동기 음성 인식을 수행하려면 POST 요청을 실행하고 적절한 요청 본문을 제공합니다. 다음은 curl을 사용한 POST 요청의 예시입니다. 이 예시에서는 Google Cloud Cloud SDK를 사용하는 프로젝트용으로 설정된 서비스 계정의 액세스 토큰을 사용합니다. Cloud SDK를 설치하고, 서비스 계정으로 프로젝트를 설정하고, 액세스 토큰을 획득하는 방법은 빠른 시작을 참조하세요.

    curl -X POST \
         -H "Authorization: Bearer "$(gcloud auth application-default print-access-token) \
         -H "Content-Type: application/json; charset=utf-8" \
         --data "{
      'config': {
        'language_code': 'en-US',
        'enableWordTimeOffsets': true
      },
      'audio':{
        'uri':'gs://gcs-test-data/vr.flac'
      }
    }" "https://speech.googleapis.com/v1/speech:longrunningrecognize"
    

요청 본문 구성에 대한 자세한 내용은 RecognitionConfigRecognitionAudio 참조 문서를 확인하세요.

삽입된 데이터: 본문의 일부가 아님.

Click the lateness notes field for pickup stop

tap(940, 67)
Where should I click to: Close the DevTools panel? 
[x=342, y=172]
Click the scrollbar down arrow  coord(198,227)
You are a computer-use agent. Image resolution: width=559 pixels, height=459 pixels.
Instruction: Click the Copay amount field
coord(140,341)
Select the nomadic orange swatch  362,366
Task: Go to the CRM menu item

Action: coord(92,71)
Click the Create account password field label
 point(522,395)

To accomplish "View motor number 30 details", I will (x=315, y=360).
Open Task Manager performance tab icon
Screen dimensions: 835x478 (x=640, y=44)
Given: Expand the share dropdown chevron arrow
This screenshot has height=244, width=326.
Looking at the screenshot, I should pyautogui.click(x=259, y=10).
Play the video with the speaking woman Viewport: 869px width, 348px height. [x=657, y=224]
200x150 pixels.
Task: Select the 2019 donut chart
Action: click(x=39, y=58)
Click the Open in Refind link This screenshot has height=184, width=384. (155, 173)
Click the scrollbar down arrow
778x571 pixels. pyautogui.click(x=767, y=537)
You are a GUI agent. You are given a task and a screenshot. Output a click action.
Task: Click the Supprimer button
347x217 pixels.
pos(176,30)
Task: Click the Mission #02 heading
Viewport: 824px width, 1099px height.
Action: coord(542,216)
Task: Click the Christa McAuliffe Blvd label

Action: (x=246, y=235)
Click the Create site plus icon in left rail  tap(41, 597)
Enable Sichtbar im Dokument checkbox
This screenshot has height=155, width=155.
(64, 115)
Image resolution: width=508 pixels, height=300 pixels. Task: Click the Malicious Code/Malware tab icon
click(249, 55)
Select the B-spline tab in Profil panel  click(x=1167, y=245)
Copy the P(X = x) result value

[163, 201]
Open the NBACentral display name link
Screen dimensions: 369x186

요청이 성공하면 서버가 200 OK HTTP 상태 코드와 응답을 JSON 형식으로 반환합니다.

    {
      "name": "7612202767953098924"
    }
    

여기서 name은 요청에 대해 생성된 장기 실행 작업의 이름입니다.

vr.flac 파일을 처리하는 데 약 30초 정도 걸립니다. 작업 결과를 가져오려면 https://speech.googleapis.com/v1/operations/ 엔드포인트에 대해 GET 요청을 실행합니다. 이때 your-operation-namelongrunningrecognize 요청에서 수신된 name으로 바꿉니다.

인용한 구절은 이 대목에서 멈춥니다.